I wasn’t sure whether to call this “an Australian’s thoughts on e-publishing” or “thoughts on e-publishing in Australia” or the title I ended up choosing. There are subtle differences but almost too subtle for me to tease out here, so I decided to use the shortest title.
I was inspired to write this post by Nigel Featherstone’s blog post a week or so ago about a special offer for his novella, Fall on me (my review). The deal is that you can buy the e-book version and “pay whatever you like”! Apparently, as some of you probably know, Radiohead tried something similar many years ago – and 60% chose to pay nothing. I certainly hope that’s not what happens to Nigel Featherstone and his publisher, Blemish Books. Featherstone writes of the Radiohead experiment that:
At the time, Radiohead’s approach was considered ground-breaking, but over the years there’s been debate about its impact on the music industry in general; even Thom Yorke, the band’s free-thinking frontman, said that the strategy may have been a mistake, as it played into the prevailing internet culture that everything should be free.
I certainly don’t think everything on the internet should be free. After all, everyone has to eat and if the internet is the best way to distribute the results of one’s work then one should get paid. And yet, when I first acquired my Kindle around three years ago now, my idea was that I’d only use it for free classics (such as those from Project Gutenberg)! I wasn’t, I thought, going to spend real money on a virtual book!
But, with experience has come some change of mind. Here is what I do now:
Classics: I will still acquire free classics if that’s the only way I can acquire them but if, as with say Jane Austen’s novels, they can be bought I will pay for them. This is because, really, “you get what you pay for”. With a bought classic you can usually choose a version with an introduction by an academic or critic you respect or want to read, and the edition is less likely to have editing/proofreading errors and other conniptions (as my last free classic did – it just seized up at a certain chapter and that was it. I could have investigated – re-downloaded perhaps – but it was easier to pay a couple of dollars for a commercially published edition).
- Journals: I have discovered that I quite like reading literary journals on my Kindle. I do miss the lovely physicality of many journals – some are just gorgeous (like Kill Your Darlings) and some contain pictorial content that aren’t easily reproduced (like Griffith Review) – but journal articles are perfect for spare moments when I’m out and about, and e-versions are convenient.
- Newspapers: I also like to read the newspaper in e-format, particularly since my app also supports crosswords! So far our local newspaper app is free, as they are still ironing out bugs etc, but at the prices being charged for other metropolitan newspaper apps, I’d be happy to pay for ours here in e-format, when they decide to charge. It’s so easy to select the articles I want to read, and I can read it when travelling.

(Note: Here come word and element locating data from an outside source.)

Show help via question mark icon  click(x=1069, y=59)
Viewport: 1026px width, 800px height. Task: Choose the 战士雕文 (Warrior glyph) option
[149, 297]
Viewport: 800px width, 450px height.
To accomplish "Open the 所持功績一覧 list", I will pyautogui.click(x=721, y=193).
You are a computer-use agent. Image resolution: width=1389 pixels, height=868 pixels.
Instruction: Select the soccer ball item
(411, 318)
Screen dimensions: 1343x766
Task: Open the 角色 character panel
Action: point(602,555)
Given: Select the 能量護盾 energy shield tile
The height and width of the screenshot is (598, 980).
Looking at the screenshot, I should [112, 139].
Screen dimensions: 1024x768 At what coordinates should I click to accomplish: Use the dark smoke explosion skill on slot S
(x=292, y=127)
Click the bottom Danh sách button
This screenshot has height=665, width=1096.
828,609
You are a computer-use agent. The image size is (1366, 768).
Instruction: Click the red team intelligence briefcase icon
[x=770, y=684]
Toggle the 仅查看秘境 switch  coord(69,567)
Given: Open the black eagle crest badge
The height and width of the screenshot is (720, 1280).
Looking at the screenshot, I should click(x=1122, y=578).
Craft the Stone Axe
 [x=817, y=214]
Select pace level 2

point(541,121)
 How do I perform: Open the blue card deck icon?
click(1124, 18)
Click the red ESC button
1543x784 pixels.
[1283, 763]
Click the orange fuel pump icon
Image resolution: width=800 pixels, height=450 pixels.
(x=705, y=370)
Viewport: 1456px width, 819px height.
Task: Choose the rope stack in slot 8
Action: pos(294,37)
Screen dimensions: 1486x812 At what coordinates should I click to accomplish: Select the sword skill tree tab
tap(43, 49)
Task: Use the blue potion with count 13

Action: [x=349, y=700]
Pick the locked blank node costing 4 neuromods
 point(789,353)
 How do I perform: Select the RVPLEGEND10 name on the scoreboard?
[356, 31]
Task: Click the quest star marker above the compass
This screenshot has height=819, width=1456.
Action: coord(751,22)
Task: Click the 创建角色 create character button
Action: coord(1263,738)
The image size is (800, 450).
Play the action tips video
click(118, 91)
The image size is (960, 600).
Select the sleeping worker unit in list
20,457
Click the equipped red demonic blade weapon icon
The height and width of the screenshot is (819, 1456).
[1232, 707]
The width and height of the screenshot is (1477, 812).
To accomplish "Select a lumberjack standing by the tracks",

- Contemporary literature: I have finally started acquiring contemporary literature – both fiction and non-fiction – on my Kindle. I still prefer print versions for this sort of reading but am teaching myself to enjoy e-versions. It is lovely to hear of a book, decide you want it right away, and be able to get it – particularly when it isn’t immediately available in my favourite bookshop (as I discovered recently with Courtney Collins’ The burial. “We can order it for you”, the salesperson helpfully said, but that can take two weeks or more and, being a child of the twenty-first century, I wanted it now!). I want to pay less for an e-version, but there are costs – including payment to the author – that are independent of the publishing platform, so we have to pay something. Right?
So, how reflective are my reading habits of e-publishing in Australia? Clearly, journals and newspapers are actively moving into e-formats. I don’t know how readers are responding to this, but anecdotal evidence tells me that people are increasingly interested in receiving their newspapers and journals electronically. However, the situation seems to me to be a little different when it comes to books. Again speaking anecdotally, there’s some resistance among my literary fiction cohorts to reading “whole” books electronically, with most still preferring print, even where, like me, they have e-book devices. I think there might be a bigger uptake among genre readers?
An article in The Australian earlier this year suggests that e-Books represent about 10% of book purchases here, which is less than in the US (20%) and the UK (16%). Publishers recognise that the e-book is here to stay but also believe that print will continue side-by-side (for some time to come, anyhow). Sensibly, publishers are starting to look more carefully at what they publish in what format when. Digital-first and digital-only publishing is now part of the business model. Penguin Australia, for example, has introduced its digital only Penguin Specials collection, with wonderful sounding fiction and non-fiction titles by the likes of Elizabeth Jolley, Gideon Haigh, and Orhan Pamuk. Ooh, I want to read them …
Also in The Australian article, the HarperCollins spokesperson said that:
Fiction readers, in particular, have responded enthusiastically to the e-reading experience and we have seen a significant upsurge of sales of backlist titles as people ‘discover’ a new author and then buy all previous books by them.
Great, eh? The Blemish Books initiative which inspired this post is, really, about backlist. I hope it goes well. It isn’t easy being a small publisher – or one of its authors!